Set tasks:
**a.** Translate this sentence from the knowledge tracing passage into Spanish: "Students can flexibly study on computers and mobile terminals, and can independently arrange study plans and tasks."
**b.** Reproduce the stretch of the knowledge tracing passage from "However, existing KT" through "the learned knowledge.".

Given passage:
● ● ● ●

Keywords

1 Introduction

Nowadays, online learning platform realizes the acquisition of high-quality learning resources without the constraints of time and space. Students can flexibly study on computers and mobile terminals, and can independently arrange study plans and tasks. Because of this, millions of students are learning a variety of courses through online learning platforms. However, there are many obstacles in online learning platform for the supervision of students and the provision of personalized learning guidance due to the large number of learners. In terms of providing personalized guidance, it is very important to evaluate students’ knowledge state for online learning platform, which is also an important research topic in the field of intelligent education [1].

Knowledge tracing (KT) is a widely used model for predicting students’ knowledge state in intelligent online learning platform [2]. KT can model the interaction process between students and exercises based on the students’ past exercise records to trace students’ knowledge state dynamically [3]. The goal of KT can be described as: given the interaction sequence of past exercises of a student \({ } X = x_{1} ,x_{2} , \ldots ,x_{t}\), KT acquires the knowledge state of the student, which is used to predict the probability of the correct answer to the next exercise. The input \(x_{t} = \left( {q_{t} , a_{t} } \right)\) contains the exercise \(q_{t}\) and the actual answer \(a_{t}\) [4].

Using KT model, online learning platforms not only customize learning materials for students based on the knowledge state of students, but also provide to students and teachers with feedback reports. Therefore, students reasonably allocate their study schedules to maximize their learning efficiency, and teachers can timely adjust appropriate teaching plans and schemes.

At present, the traditional KT model and the deep learning-based KT model are two kinds of models provided in the field of knowledge tracing. Among the traditional knowledge tracing models, the most typical one is Bayesian Knowledge Tracing (BKT) [5], which models each concept state separately. Therefore, BKT is limited to capture the correlations between different concepts, which ineffectively simulates the knowledge state transition between complex concepts. Researchers further applied deep learning to KT task and proposed Deep Knowledge Tracing (DKT) [6]. Compared with BKT, DKT uses a hidden state to sum up the knowledge state of all concepts. Considering correlations between multiple concepts, DKT delivers a better simulation in students’ knowledge state. But DKT can’t pinpoint which concepts a student has mastered like BKT. Consequently, DKT has its weakness in indicating the certain concept that students grasp or not. Combining the advantages of the BKT and DKT, DKVMN uses external memory to store the student’s knowledge state [7], and its prediction performance is better than BKT and DKT.

However, existing KT models ignore two aspects in simulating the changes in students’ knowledge states. Firstly, in the aspect of knowledge application, students apply different concepts according to their knowledge states for the same exercise. Secondly, according to the Ebbinghaus forgetting curve [8], the process of forgetting is not uniform. Students forget the knowledge they have just learned from the exercises very fast, but the knowledge they have learned before is slow. Existing models have limits in distinguishing the degree of forgetting the learned knowledge.

● ● ● ●

Stored data:
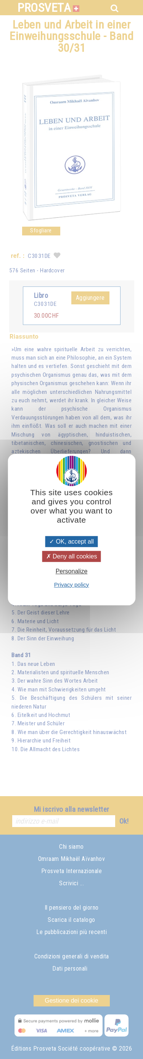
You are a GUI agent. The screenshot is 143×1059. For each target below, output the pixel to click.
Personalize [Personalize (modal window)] (72, 571)
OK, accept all (71, 541)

● ● ● ●

Answers in order:
**a.** Los estudiantes pueden estudiar con flexibilidad en computadoras y terminales móviles, y pueden organizar de forma independiente sus planes y tareas de estudio.

**b.**
However, existing KT models ignore two aspects in simulating the changes in students’ knowledge states. Firstly, in the aspect of knowledge application, students apply different concepts according to their knowledge states for the same exercise. Secondly, according to the Ebbinghaus forgetting curve [8], the process of forgetting is not uniform. Students forget the knowledge they have just learned from the exercises very fast, but the knowledge they have learned before is slow. Existing models have limits in distinguishing the degree of forgetting the learned knowledge.